◆ Records supplied:
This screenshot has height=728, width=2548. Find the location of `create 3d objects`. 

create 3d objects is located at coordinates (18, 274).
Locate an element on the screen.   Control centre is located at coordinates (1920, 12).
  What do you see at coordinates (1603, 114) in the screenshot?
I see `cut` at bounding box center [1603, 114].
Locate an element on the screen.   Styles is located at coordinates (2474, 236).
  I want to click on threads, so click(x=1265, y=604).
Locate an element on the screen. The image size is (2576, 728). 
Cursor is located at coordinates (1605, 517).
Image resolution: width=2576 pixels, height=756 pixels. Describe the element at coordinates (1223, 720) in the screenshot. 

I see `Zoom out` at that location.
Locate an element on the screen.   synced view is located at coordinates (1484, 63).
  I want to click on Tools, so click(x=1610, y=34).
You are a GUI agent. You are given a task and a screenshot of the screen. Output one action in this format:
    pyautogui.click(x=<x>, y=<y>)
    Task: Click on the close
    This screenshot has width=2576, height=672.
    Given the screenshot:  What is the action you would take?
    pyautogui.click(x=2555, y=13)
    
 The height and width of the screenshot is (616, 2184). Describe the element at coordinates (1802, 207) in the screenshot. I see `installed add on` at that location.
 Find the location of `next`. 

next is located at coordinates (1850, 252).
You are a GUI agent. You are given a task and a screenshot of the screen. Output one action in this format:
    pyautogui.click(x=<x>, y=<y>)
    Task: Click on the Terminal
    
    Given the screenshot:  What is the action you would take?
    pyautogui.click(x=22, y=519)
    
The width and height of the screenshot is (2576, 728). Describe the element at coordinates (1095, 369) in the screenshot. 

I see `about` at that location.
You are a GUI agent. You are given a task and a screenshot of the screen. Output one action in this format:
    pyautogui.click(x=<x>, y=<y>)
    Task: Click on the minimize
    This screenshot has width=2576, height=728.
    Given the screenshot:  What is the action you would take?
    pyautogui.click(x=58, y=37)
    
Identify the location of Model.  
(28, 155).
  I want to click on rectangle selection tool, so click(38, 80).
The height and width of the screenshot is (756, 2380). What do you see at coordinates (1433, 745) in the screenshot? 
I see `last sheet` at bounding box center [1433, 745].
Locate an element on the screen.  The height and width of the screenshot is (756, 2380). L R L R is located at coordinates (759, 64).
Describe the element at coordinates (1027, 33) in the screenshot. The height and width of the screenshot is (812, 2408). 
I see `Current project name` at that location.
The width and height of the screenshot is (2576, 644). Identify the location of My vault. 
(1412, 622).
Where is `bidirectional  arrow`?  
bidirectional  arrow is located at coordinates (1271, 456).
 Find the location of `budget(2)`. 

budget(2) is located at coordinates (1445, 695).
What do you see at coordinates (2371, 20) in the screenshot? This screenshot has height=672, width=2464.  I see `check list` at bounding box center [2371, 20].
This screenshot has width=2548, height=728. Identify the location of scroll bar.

◆ Aim of the exercise:
Copy, without any change, the part of the material that opens with the line containing "coordinates (2474, 236)." and closes with the line containing "next is located at coordinates (1850, 252).", both of those lines included.

◆ Full response:
Locate an element on the screen.   Styles is located at coordinates (2474, 236).
  I want to click on threads, so click(x=1265, y=604).
Locate an element on the screen. The image size is (2576, 728). 
Cursor is located at coordinates (1605, 517).
Image resolution: width=2576 pixels, height=756 pixels. Describe the element at coordinates (1223, 720) in the screenshot. 

I see `Zoom out` at that location.
Locate an element on the screen.   synced view is located at coordinates (1484, 63).
  I want to click on Tools, so click(x=1610, y=34).
You are a GUI agent. You are given a task and a screenshot of the screen. Output one action in this format:
    pyautogui.click(x=<x>, y=<y>)
    Task: Click on the close
    This screenshot has width=2576, height=672.
    Given the screenshot:  What is the action you would take?
    pyautogui.click(x=2555, y=13)
    
 The height and width of the screenshot is (616, 2184). Describe the element at coordinates (1802, 207) in the screenshot. I see `installed add on` at that location.
 Find the location of `next`. 

next is located at coordinates (1850, 252).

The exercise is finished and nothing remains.